Monday, January 9, 2012

77 Shadow Street by Dean Koontz

About the book: The Pendleton stands on the summit of Shadow Hill at the highest point of an old heartland city, a Gilded Age palace built in the late 1800s as a tycoon’s dream home. Almost from the beginning, its grandeur has been scarred by episodes of madness, suicide, mass murder, and whispers of things far worse. But since its rechristening in the 1970s as a luxury apartment building, the Pendleton has been at peace.
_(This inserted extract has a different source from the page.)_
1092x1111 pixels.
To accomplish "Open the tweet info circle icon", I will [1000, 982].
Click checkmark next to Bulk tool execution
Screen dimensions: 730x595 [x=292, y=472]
For its fortunate residents—among them a successful songwriter and her young son, a disgraced ex-senator, a widowed attorney, and a driven money manager—the Pendleton’s magnificent quarters are a sanctuary, its dark past all but forgotten.
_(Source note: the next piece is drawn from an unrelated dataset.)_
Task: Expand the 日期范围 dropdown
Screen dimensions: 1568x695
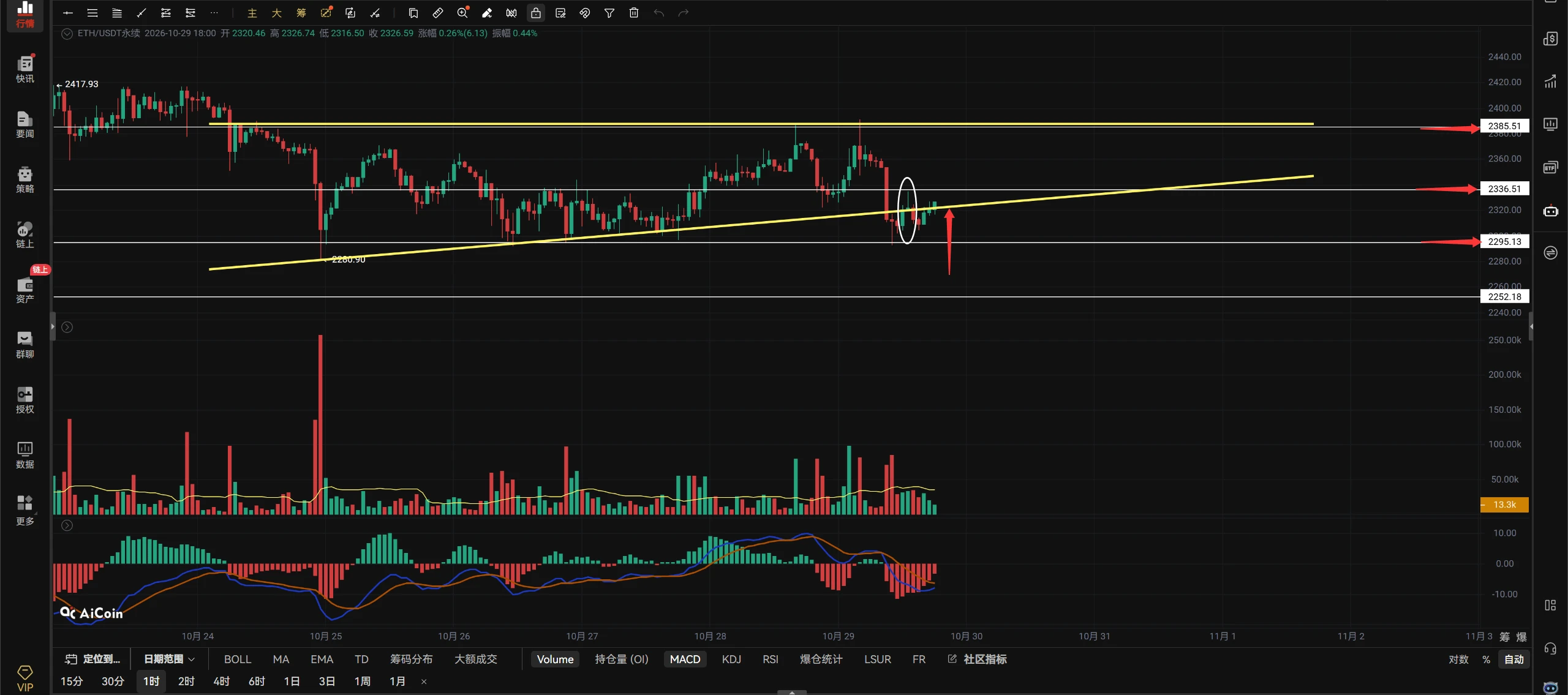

But now inexplicable shadows caper across walls, security cameras relay impossible images, phantom voices mutter in strange tongues, not-quite-human figures lurk in the basement, elevators plunge into unknown depths. With each passing hour, a terrifying certainty grows: Whatever drove the Pendleton’s past occupants to their unspeakable fates is at work again. Soon, all those within its boundaries will be engulfed by a dark tide from which few have escaped.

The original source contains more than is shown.